▶ **INFORMATION SUPPLIED**
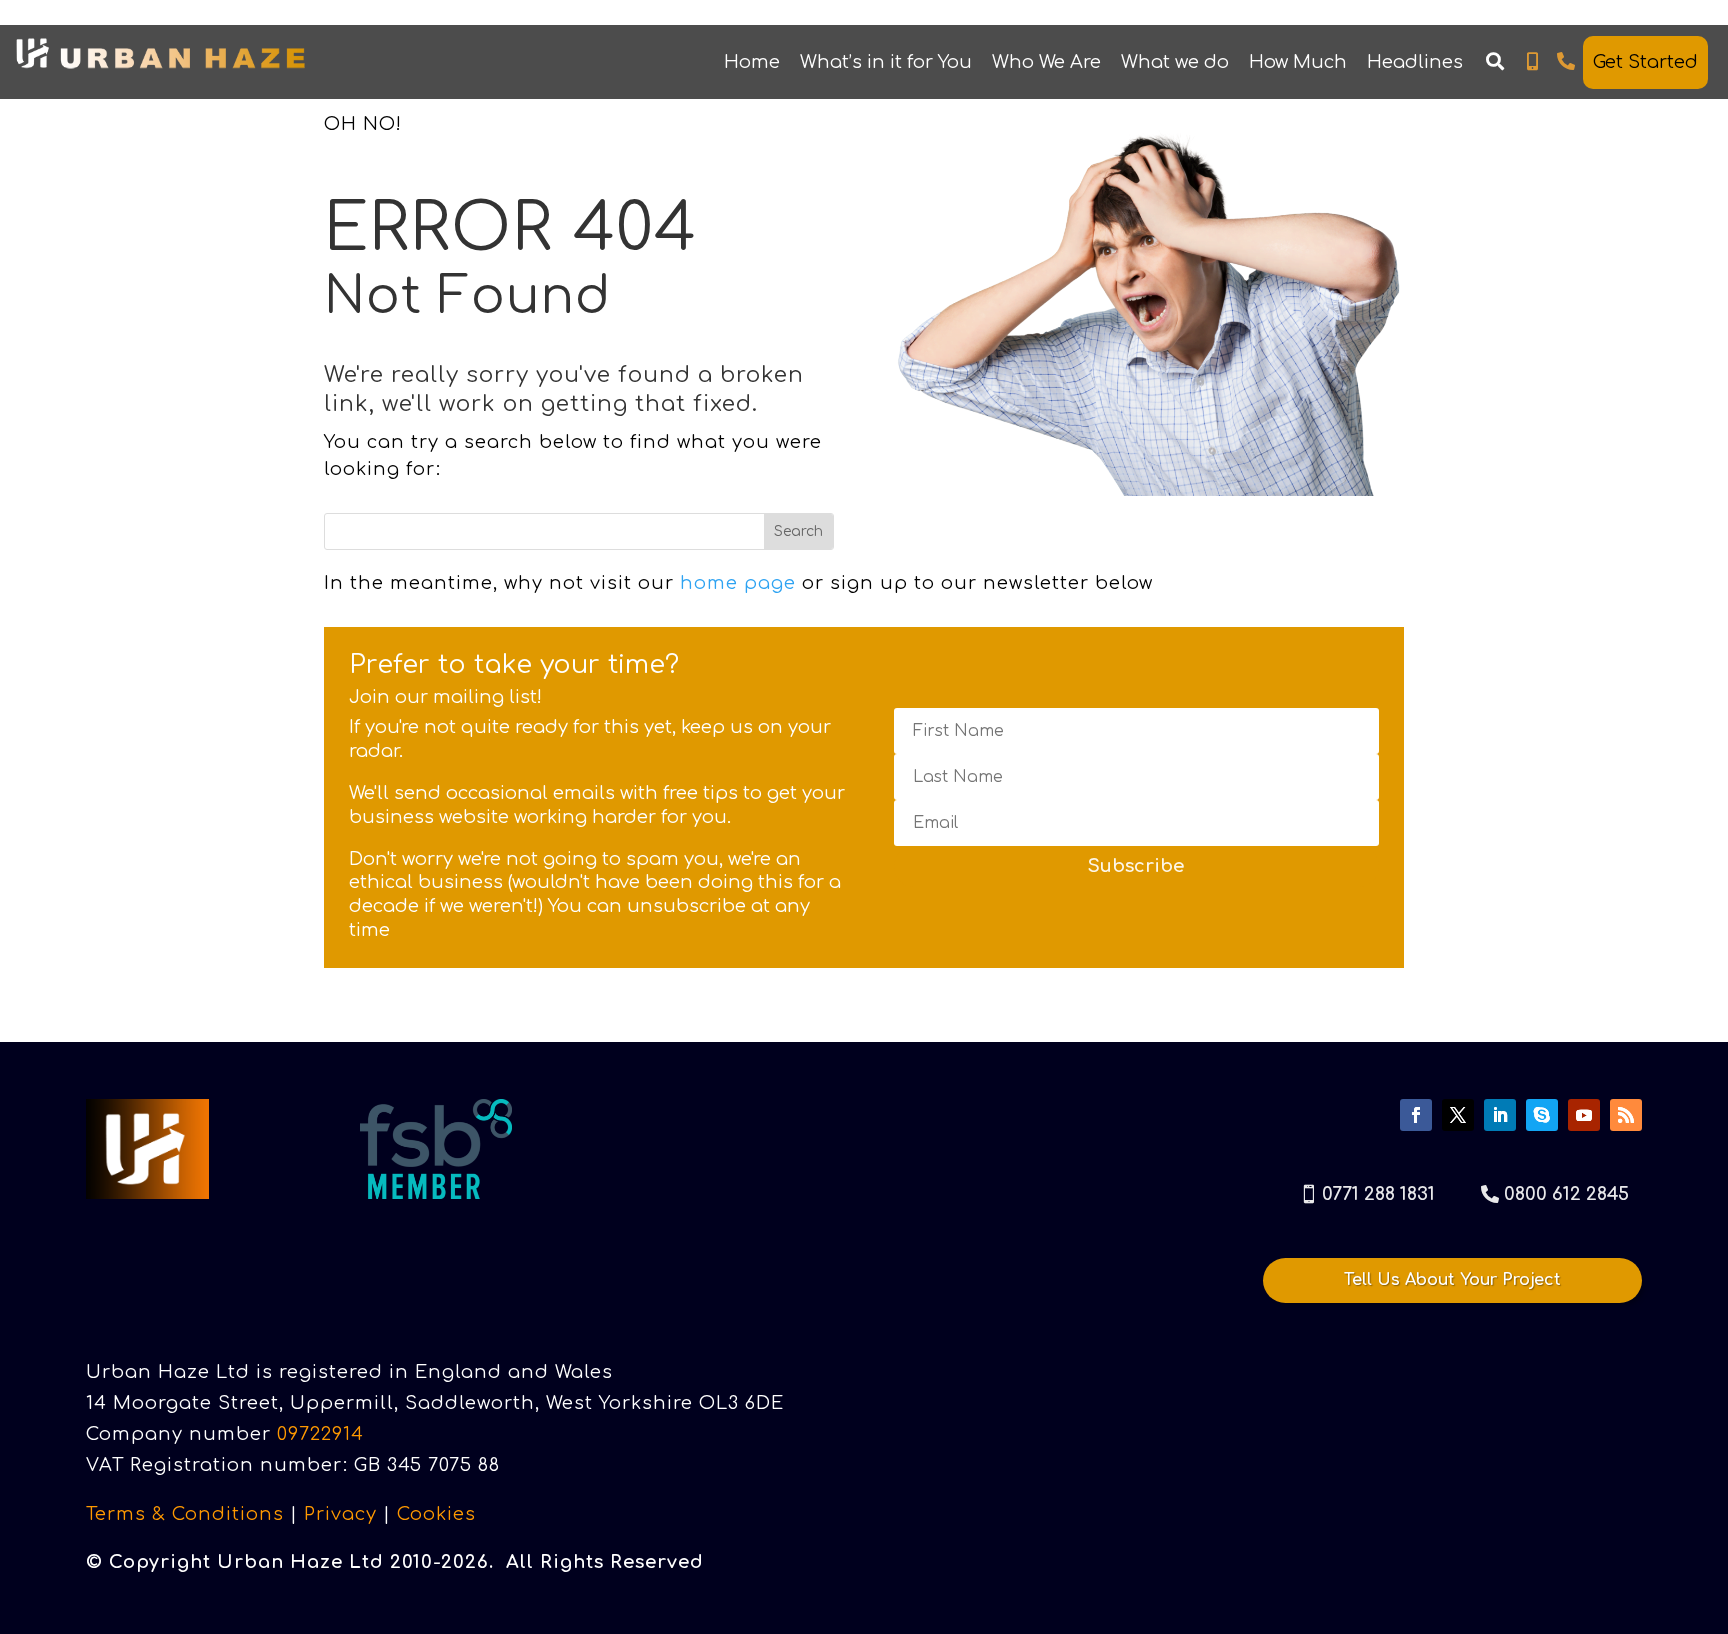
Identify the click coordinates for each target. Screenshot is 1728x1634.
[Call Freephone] (1566, 62)
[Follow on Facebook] (1416, 1115)
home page (738, 583)
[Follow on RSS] (1626, 1115)
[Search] (1494, 62)
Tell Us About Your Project (1452, 1280)
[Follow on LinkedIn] (1500, 1115)
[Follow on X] (1458, 1115)
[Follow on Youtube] (1584, 1115)
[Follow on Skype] (1542, 1115)
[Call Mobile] (1532, 62)
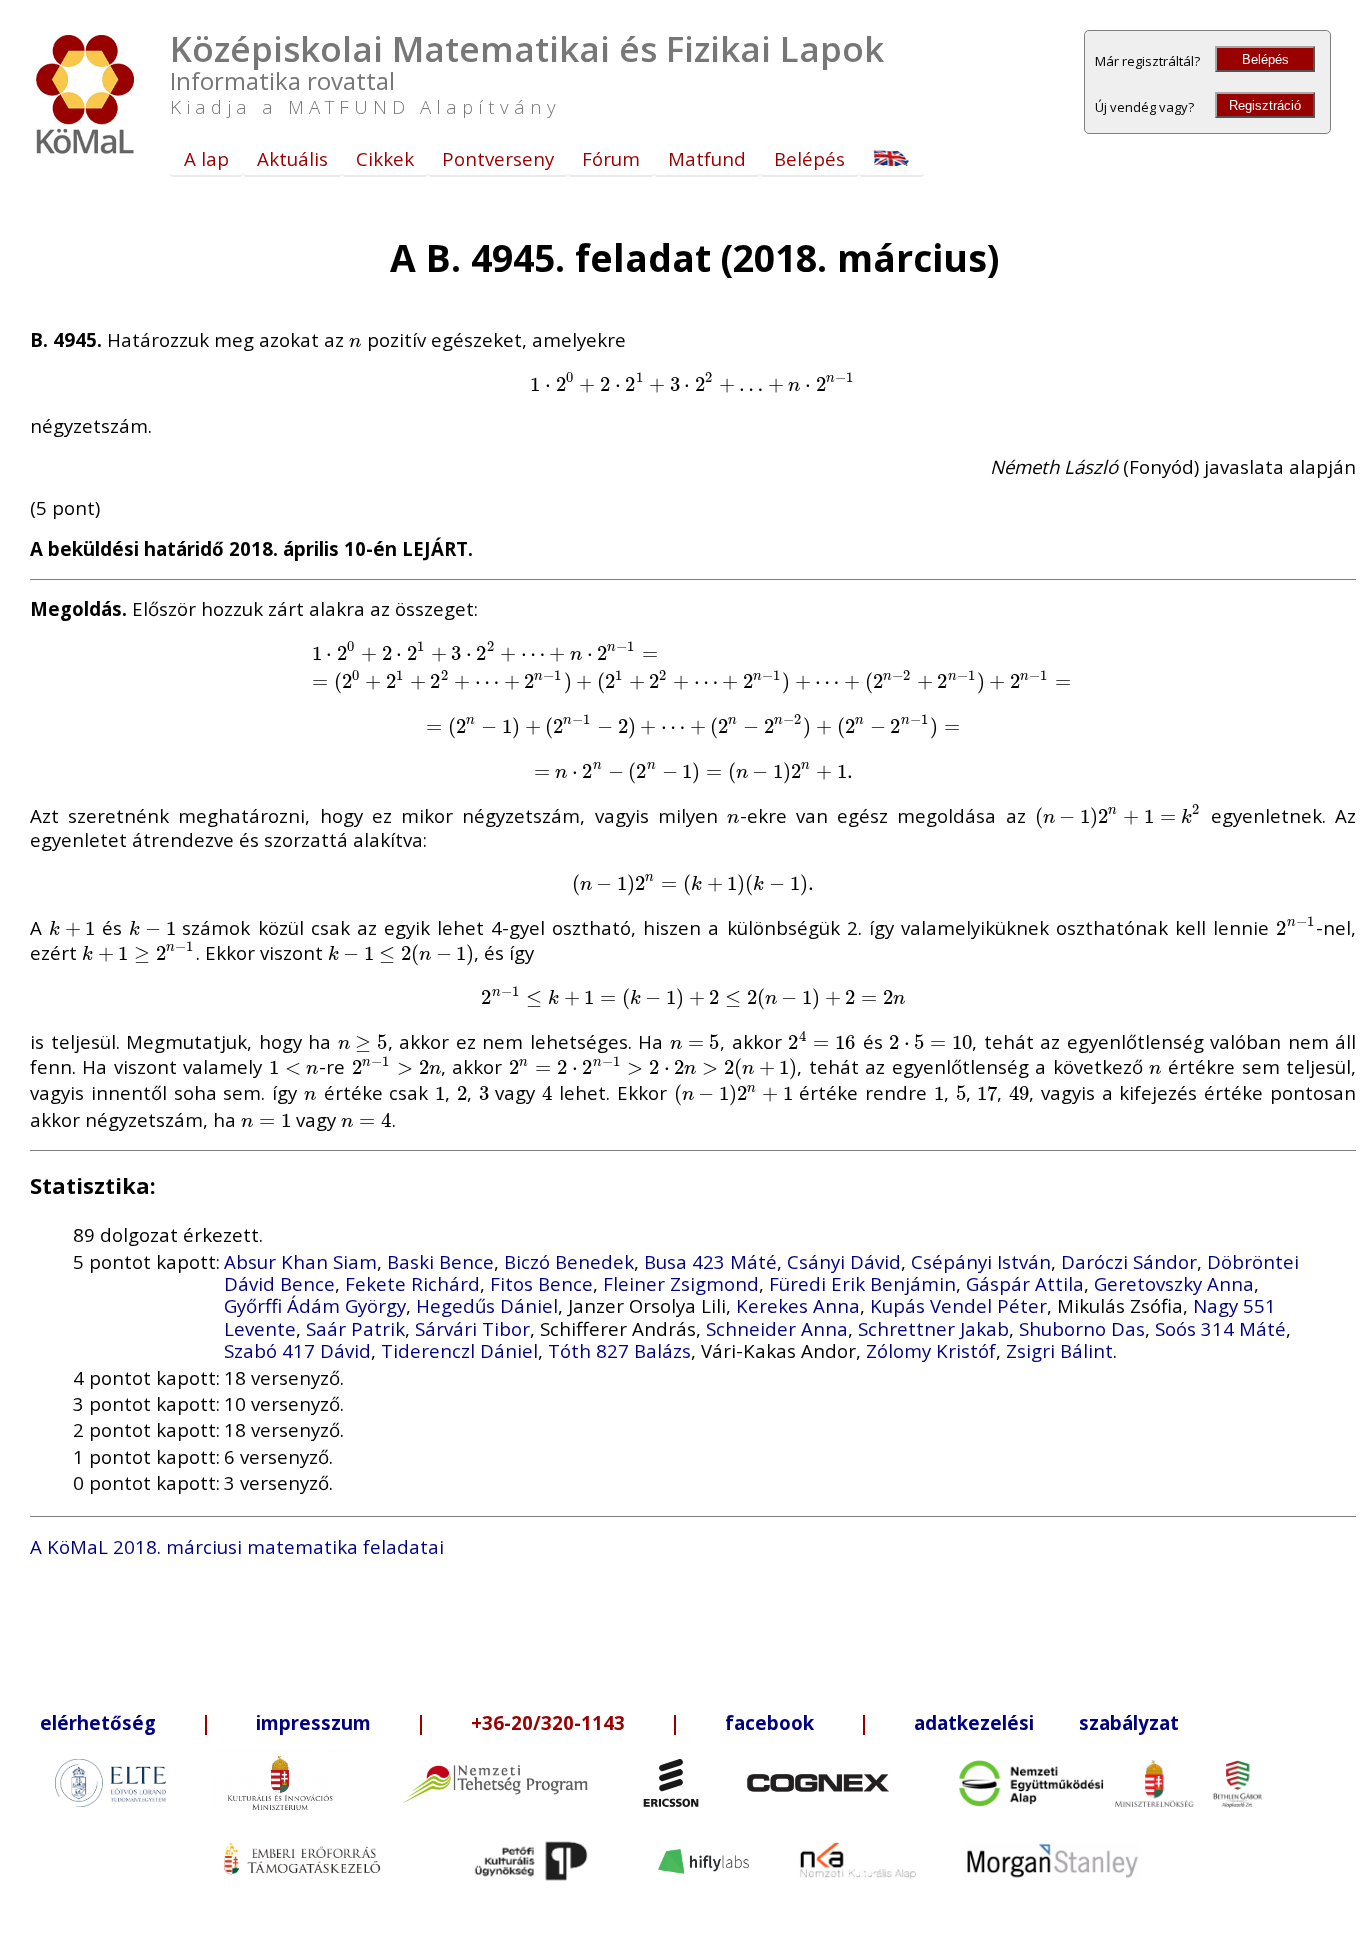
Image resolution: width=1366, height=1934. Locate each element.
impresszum (313, 1722)
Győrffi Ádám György (315, 1305)
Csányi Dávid (844, 1261)
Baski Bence (440, 1261)
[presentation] (355, 339)
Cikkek (385, 158)
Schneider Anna (777, 1328)
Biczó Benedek (569, 1261)
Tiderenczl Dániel (459, 1350)
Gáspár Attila (1025, 1283)
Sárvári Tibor (472, 1328)
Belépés (1265, 59)
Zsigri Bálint (1059, 1350)
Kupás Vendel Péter (958, 1305)
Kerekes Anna (798, 1305)
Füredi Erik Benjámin (862, 1283)
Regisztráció (1265, 105)
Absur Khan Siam (300, 1261)
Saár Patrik (355, 1328)
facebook (769, 1722)
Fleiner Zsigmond (681, 1283)
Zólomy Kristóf (931, 1350)
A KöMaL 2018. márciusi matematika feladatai (237, 1546)
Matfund (707, 158)
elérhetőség (98, 1722)
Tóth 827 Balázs (619, 1350)
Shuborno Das (1082, 1328)
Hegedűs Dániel (487, 1305)
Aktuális (292, 158)
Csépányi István (981, 1261)
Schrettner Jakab (933, 1328)
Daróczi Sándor (1129, 1261)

▶ **DIRECTIONS**
Which lines above contain the word "Follow"? List them.

▶ **TASK OUTPUT**
[Follow on Facebook] (1416, 1115)
[Follow on RSS] (1626, 1115)
[Follow on LinkedIn] (1500, 1115)
[Follow on X] (1458, 1115)
[Follow on Youtube] (1584, 1115)
[Follow on Skype] (1542, 1115)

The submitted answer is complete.